Nun, die ständerätliche KVF hat eine bessere Variante vorgesehen. Sie lehnt sich eben an das aktuelle System der Abklassierung der LSVA an und tut dies auch aus Überlegungen der Investitionssicherheit. Es ist eine zeitliche Limitierung vorgesehen, die für alle Fahrzeuge gleich ist. Diese Variante wird nicht nur seitens der Branche unterstützt, auch die Lobby des öffentlichen Verkehrs unterstützt die Variante der vorberatenden KVF, namentlich der VöV, namentlich auch die Litra.

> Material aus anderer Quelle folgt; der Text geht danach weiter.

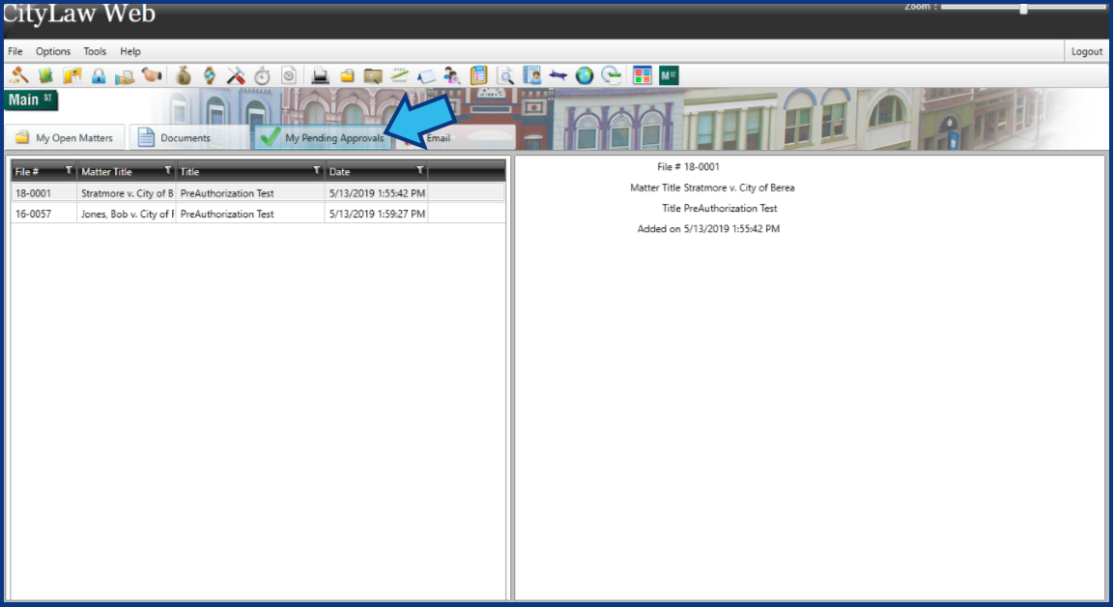
Task: Open the Date column filter funnel
Action: [418, 171]
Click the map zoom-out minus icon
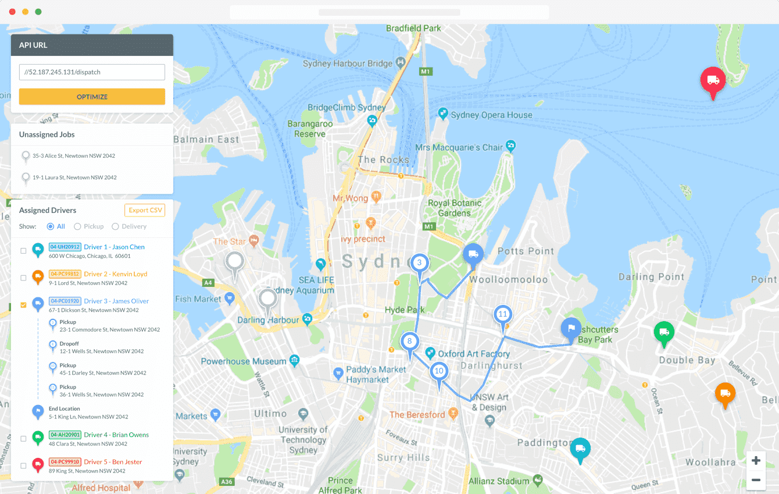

Ich möchte dem Vorredner und Kommissionspräsidenten in einem Punkt nicht widersprechen, diesen Punkt aber mindestens relativieren. Ja, eine Rabattierung der LSVA hat natürlich Kostenfolgen, das ist keine Frage. Allerdings muss man sehen, dass die alternativen Antriebsformen zurzeit noch in einer sehr kleinen Anzahl vorhanden sind. Auch bis ins Jahr 2030 wird es noch nicht den ganz grossen Schub geben. Die Technologie ist noch nicht so weit, der Markt ist noch nicht so weit, und die Preise sind zurzeit noch sehr, sehr hoch. Aber nur eine Rabattierung ist sicher günstiger als eine Befreiung, so wie es der Bundesrat vorsieht. Dann ist es eine Frage der Abklassierung. Ob man sie so vornimmt, wie der Nationalrat oder eben die vorberatende Kommission sie vorsieht, dürfte wahrscheinlich keine grosse Kostendifferenz zur Folge haben.
Aus all diesen Gründen bitte ich Sie, der Mehrheit zu folgen und damit diesem bewährten System auch Rechnung zu tragen.